This guide will help you understand how a savings account works and why you should have one.

What is a Savings Account?

A savings account is a safe place to keep the money you don’t need for everyday expenses. Most banks pay interest on savings accounts, and if the bank is FDIC insured, your money is protected.

You can deposit and withdraw funds, but not at the same frequency you do with checking accounts.

How Do Savings Accounts Work?

Savings accounts store money you don’t need immediately. Banks pay interest on the funds and restrict you from withdrawing money more than six times a month.

Most checking accounts are free, and some come with a debit card for ease of use.

You can usually transfer funds electronically to your savings account and may even set up automatic transfers, so you don’t have to think about it.

What Are Savings Accounts Used For?

You don’t need a specific reason to have a savings account, but here are a few common reasons to have one.

  • Emergency Funds: You should have 3 to 6 months of expenses saved for an emergency. Putting the money in a savings account (commonly referred to as an Emergency Fund) reduces the risk of spending the money, leaving you with nothing during an emergency.
  • Saving for Large Purchases: If you’re saving for a large purchase, putting the money aside helps you see how much money you have and how close you are to your goal. It helps too that your money earns interest, helping you achieve your goal faster.
  • Rainy Day Funds: We all have those rainy-day expenses we don’t budget for but have to pay. Car repairs, an unexpected medical bill, or house repair are good examples of rainy-day expenses. If you have the money set aside, you don’t have to worry about ruining your budget.
  • Vacation Savings: Saving for vacation and seeing your progress can be exciting. It’s one step closer to your dream trip. Keep the money separate from your checking account and see how close you are to taking a well-deserved break.

How to Open a Savings Account

It’s easy to open a savings account since most everyone qualifies, but there are a few steps you should take before opening one.

Step 1: Research Your Options

You can open a savings account at just about any bank. You aren’t stuck with the bank where you have a checking account. Look around and see what options you have, including looking at interest rates and fees.

Step 2: Compare Interest Rates

Savings accounts should pay interest. It may not be much, but some banks pay more than others (especially online banks).

Look at your options and choose the bank with the highest APY if you can meet the balance requirements (if applicable).

Step 3: Compare Fees and Offerings

Savings accounts usually don’t have fees but always read the fine print. Also, see what other perks banks offer.

Some may offer a sign-up bonus or a matching contribution if you have a certain amount of money saved each month.

Step 4: Make Sure It is Mobile Friendly

If you’re a mobile banker, make sure the bank offers access to your savings account on their app. Most do but always check.

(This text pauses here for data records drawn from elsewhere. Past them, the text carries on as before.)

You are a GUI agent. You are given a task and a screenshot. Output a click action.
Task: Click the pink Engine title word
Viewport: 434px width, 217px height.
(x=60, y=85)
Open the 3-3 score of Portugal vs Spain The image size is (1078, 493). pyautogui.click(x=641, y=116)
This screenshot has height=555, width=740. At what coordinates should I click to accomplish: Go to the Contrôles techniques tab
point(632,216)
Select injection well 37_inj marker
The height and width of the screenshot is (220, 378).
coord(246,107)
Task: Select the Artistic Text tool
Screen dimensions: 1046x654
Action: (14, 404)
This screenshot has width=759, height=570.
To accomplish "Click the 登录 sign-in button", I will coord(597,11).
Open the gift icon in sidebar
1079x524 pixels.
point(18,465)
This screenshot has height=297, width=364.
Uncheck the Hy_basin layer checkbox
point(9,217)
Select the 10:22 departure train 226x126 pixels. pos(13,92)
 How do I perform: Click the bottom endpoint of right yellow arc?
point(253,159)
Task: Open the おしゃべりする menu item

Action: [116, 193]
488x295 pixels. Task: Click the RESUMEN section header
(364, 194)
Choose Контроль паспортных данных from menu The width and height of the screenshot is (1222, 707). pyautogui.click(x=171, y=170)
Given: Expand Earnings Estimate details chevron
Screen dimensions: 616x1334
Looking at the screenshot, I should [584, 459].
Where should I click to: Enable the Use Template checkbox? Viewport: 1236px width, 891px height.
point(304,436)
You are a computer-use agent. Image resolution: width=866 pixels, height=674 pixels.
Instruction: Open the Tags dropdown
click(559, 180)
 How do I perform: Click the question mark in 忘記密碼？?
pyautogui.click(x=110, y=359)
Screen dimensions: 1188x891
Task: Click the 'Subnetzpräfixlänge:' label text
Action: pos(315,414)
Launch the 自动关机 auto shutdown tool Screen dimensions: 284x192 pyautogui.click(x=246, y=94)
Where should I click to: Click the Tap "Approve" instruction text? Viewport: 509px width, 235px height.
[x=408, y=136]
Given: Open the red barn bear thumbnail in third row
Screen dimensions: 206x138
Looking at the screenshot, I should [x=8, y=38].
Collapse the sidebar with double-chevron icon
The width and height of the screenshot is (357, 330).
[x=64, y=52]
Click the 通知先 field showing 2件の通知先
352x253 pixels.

Step 5: Gather Necessary Documents

You’ll need proof of your identity, your Social Security number, and proof of your address.

Step 6: Apply Online

Most banks make it easy to apply for a savings account online. Read the fine print, know what documents they require, and apply in seconds for your new online bank account.

What Documents Are Needed to Open a Savings Account?

Most banks require these documents to open a savings account:

  • A state-issued ID (driver’s license or State ID)
  • Social Security card
  • Current insurance, utility, or mortgage bill for proof of address

How to Add Funds to Your Saving Account

Once you have a savings account, it’s time to fund it. You’ll earn interest the moment you add funds. Here’s how:

  • Deposit Checks: Deposit your check at a local branch in person or use the bank’s mobile deposit feature on its app.
  • Cash Deposits: Deposit cash at your local branch or at a local ATM.
  • Electronic Transfers: Transfer funds from any external account to your new savings account. It’s usually free from any bank or payment service like PayPal.
  • Direct Deposits: Set up Direct Deposit with your employer. You can even have your paycheck sent to several bank accounts, so you save money and have enough to cover your monthly bills.
  • Transfer from Checking Account: If your checking and savings account is at the same bank, set up automatic transfers from your checking account to savings each month to build up your savings.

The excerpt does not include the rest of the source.